▶ [EXERCISE OBJECTIVE]: The answer must be an exact copy of the lines from the one containing "Task: Click the" through the last line of the records, with no pictures.

▶ [RECORDS FOR THE TASK]:
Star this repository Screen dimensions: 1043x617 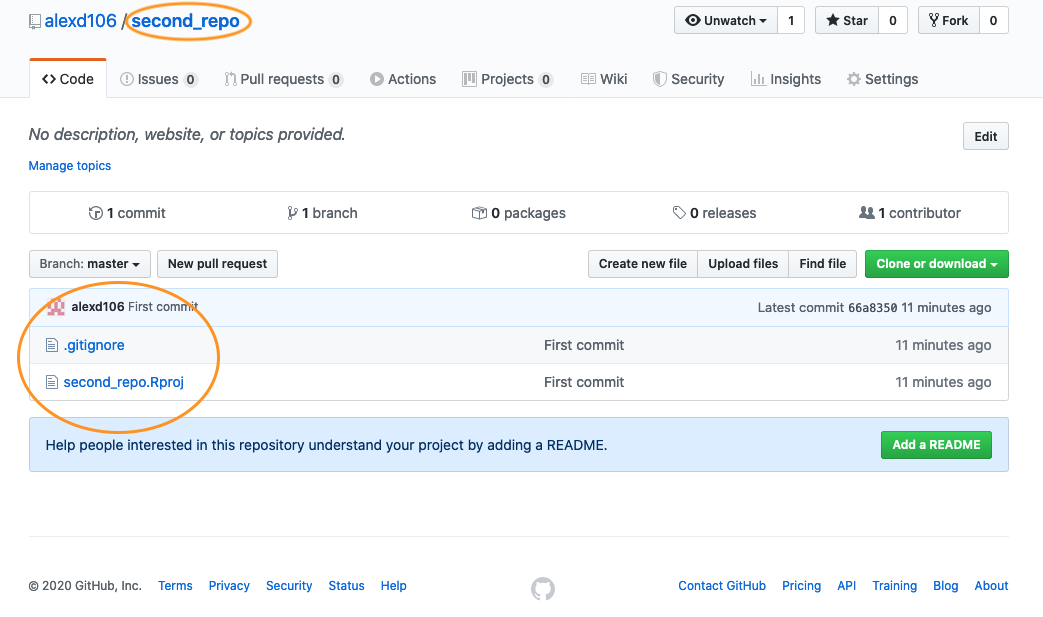(847, 21)
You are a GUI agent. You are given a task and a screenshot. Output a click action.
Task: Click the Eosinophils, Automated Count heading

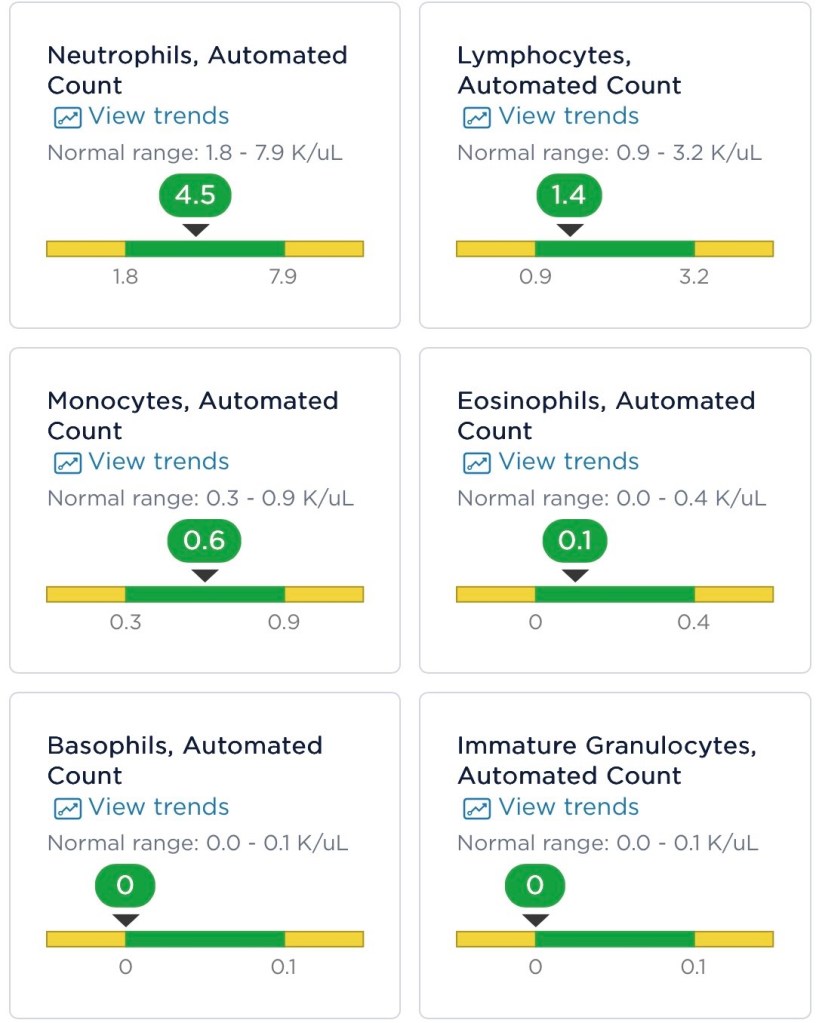tap(605, 416)
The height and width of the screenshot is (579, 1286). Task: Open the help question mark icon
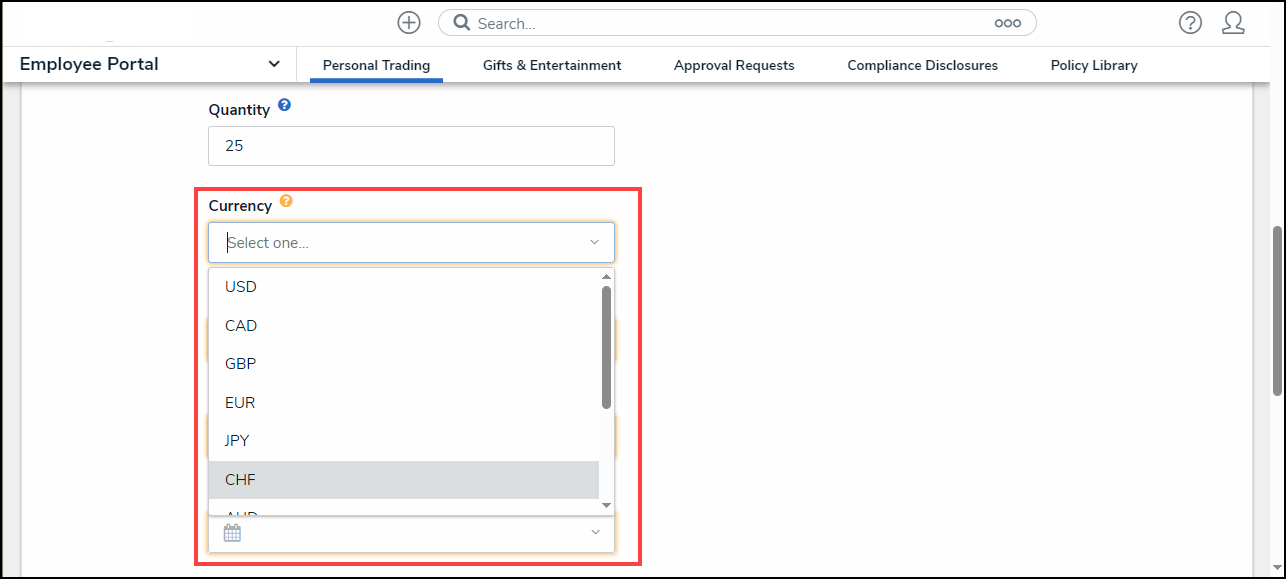[1190, 23]
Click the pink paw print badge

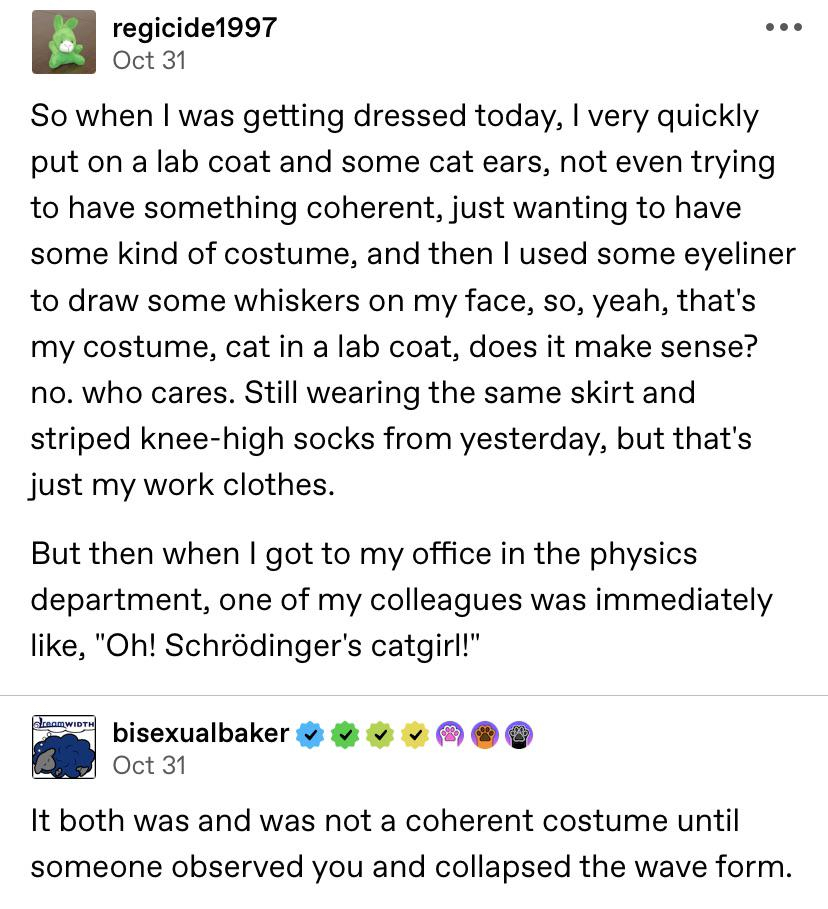pyautogui.click(x=448, y=734)
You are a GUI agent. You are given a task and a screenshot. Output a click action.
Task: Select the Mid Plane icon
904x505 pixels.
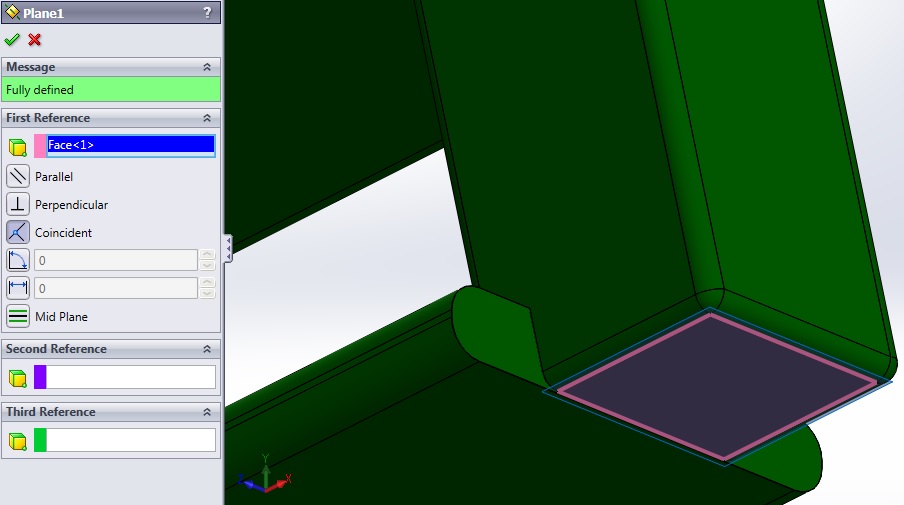tap(18, 317)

▶ [RESULT]:
Task: Click the Eosinophils, Automated Count heading

tap(605, 416)
The height and width of the screenshot is (579, 1286). Task: Open the help question mark icon
[1190, 23]
Click the pink paw print badge

pyautogui.click(x=448, y=734)
You are a GUI agent. You are given a task and a screenshot. Output a click action.
Task: Select the Mid Plane icon
904x505 pixels.
tap(18, 317)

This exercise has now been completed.